Palavras-chave: maternidade; sofrimento social; imaginário coletivo; mommy blogs; método psicanalítico.
RESUMEN
Este estudio objetiva investigar el imaginario colectivo sobre la maternidad. Se justifica en la medida en que ésta, a pesar de sus facetas gratificantes, parece asociada, en la contemporaneidad, a sufrimientos socialmente determinados. Se organiza por medio del uso del método psicoanalítico, operacionalizado en procedimientos investigativos de levantamiento, selección, registro e interpretación de publicaciones de blogs personales brasileños. La consideración del material permitió la producción interpretativa de dos campos de sentido afectivo-emocional: "Soy madre, luego existo" y "Madre exclusiva". Los campos en el conjunto del material indican la prevalencia de un imaginario colectivo que, con pesadas exigencias a la mujer, favorece su sufrimiento emocional.
Palabras-claves: maternidad; sufrimiento social; imaginario colectivo; mommy blogs; método psicoanalítico.
Introdução
O conceito de sofrimento social, pioneiramente usado por Dejours (1993), servia e continua servindo para designar experiências emocionais desconfortáveis e dolorosas derivadas de situações de precariedade laboral associadas à perda de objetos sociais. Exemplos de objetos sociais seriam o acesso à saúde, ao trabalho e a políticas públicas de garantia de direitos do cidadão. Posteriormente, Kleinman, Das, & Lock (1997) ampliaram a abrangência do conceito, considerando como sofrimentos sociais experiências de vida emocionalmente difíceis geradas por modos de organização da vida social. Nessa perspectiva, situações de perseguição religiosa, de guerra, de tortura, de opressão, de racismo, de opressão contra mulheres e outras formas de preconceito devem ser vistas como produtoras de sofrimento emocional. Consideramos tal ampliação um avanço importante que pode enriquecer de modo significativo a psicologia clínica e a psicologia social da saúde. Por esse motivo, temos concordado com autores que definem sofrimentos sociais como aqueles que decorrem de situações de opressão, discriminação e exclusão, causando sentimentos de desamparo, humilhação, injustiça e culpa (Ambrosio, Aiello-Fernandes, & Aiello-Vaisberg, 2013).
Como sabemos, é frequente no campo do estudo dos sofrimentos sociais que pessoas e/ou grupos-alvos de discriminação se sintam humilhados e injustiçados, na medida em que são inferiorizados. Assim, sua humanidade é negada ora no sentido de uma animalização, como no racismo (Fanon, 1952), ora no sentido de uma objetificação, como no machismo (Bartky, 1990). Entretanto, há indícios de que a maternidade se configure como sofrimento social de modo diverso, na medida em que se expressa, sobretudo, por meio de angústia e sentimentos de culpa. Tal fato pode ser explicado pela prevalência de uma estrutura sociocultural que definiria a maternidade como um alvo idealizado, provocando desconforto emocional importante, na medida em que o prescrito socialmente se distancia daquilo que é vivenciado no cotidiano de cuidados dos filhos (Das, 2006; Schumacher, 2015).

DADOS DE ORIGEM:
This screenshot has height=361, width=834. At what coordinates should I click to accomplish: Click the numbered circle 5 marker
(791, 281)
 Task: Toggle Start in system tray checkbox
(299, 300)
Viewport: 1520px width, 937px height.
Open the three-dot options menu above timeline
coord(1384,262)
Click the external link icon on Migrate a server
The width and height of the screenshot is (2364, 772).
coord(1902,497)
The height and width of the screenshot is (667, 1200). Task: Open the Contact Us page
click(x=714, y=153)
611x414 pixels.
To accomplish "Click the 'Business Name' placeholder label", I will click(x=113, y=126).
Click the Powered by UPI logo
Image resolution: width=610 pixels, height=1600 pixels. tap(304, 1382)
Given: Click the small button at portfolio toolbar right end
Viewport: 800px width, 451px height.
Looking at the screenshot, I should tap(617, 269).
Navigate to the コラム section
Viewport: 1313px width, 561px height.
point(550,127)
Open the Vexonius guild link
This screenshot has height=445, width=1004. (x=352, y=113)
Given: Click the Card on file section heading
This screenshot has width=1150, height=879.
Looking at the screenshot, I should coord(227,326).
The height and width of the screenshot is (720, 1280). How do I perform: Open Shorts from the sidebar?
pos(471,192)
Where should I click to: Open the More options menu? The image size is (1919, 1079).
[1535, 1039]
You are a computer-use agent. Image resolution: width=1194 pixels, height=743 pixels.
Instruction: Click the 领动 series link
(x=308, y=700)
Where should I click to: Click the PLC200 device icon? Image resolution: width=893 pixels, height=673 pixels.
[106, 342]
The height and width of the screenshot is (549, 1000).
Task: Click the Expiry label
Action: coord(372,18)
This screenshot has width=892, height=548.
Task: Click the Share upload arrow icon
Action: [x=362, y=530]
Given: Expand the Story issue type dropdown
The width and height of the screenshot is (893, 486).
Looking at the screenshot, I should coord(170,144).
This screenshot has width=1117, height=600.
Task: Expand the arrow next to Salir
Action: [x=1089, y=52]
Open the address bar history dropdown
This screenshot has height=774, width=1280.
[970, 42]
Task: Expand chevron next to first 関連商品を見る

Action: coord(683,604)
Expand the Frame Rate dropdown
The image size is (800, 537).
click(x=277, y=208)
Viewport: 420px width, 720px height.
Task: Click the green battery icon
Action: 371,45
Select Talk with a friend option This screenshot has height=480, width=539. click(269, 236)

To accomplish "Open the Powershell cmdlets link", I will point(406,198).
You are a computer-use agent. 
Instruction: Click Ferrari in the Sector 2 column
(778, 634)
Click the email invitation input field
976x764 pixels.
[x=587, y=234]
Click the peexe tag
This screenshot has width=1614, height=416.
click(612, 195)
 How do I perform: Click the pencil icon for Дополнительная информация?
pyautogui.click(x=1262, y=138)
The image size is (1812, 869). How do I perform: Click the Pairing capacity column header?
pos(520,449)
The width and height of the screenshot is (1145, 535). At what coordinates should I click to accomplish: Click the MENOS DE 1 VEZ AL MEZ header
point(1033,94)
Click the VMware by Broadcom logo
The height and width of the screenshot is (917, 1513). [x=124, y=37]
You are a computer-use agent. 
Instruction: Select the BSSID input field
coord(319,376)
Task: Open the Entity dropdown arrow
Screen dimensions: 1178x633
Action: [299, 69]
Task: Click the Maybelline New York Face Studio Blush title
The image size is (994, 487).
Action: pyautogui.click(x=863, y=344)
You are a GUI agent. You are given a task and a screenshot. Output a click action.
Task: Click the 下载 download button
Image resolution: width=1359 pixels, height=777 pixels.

O QUE FAZER:
[1] Por favor, reproduza do texto sobre maternidade o trecho que vai de "Como sabemos, é" até "2006; Schumacher, 2015).", incluindo este último.
[2] Liste os sentimentos que, segundo a definição de sofrimentos sociais com que os autores concordam no texto sobre maternidade, são causados por situações de opressão, discriminação e exclusão.

RESULTADOS ESPERADOS:
[1]
Como sabemos, é frequente no campo do estudo dos sofrimentos sociais que pessoas e/ou grupos-alvos de discriminação se sintam humilhados e injustiçados, na medida em que são inferiorizados. Assim, sua humanidade é negada ora no sentido de uma animalização, como no racismo (Fanon, 1952), ora no sentido de uma objetificação, como no machismo (Bartky, 1990). Entretanto, há indícios de que a maternidade se configure como sofrimento social de modo diverso, na medida em que se expressa, sobretudo, por meio de angústia e sentimentos de culpa. Tal fato pode ser explicado pela prevalência de uma estrutura sociocultural que definiria a maternidade como um alvo idealizado, provocando desconforto emocional importante, na medida em que o prescrito socialmente se distancia daquilo que é vivenciado no cotidiano de cuidados dos filhos (Das, 2006; Schumacher, 2015).

[2]
desamparo
humilhação
injustiça
culpa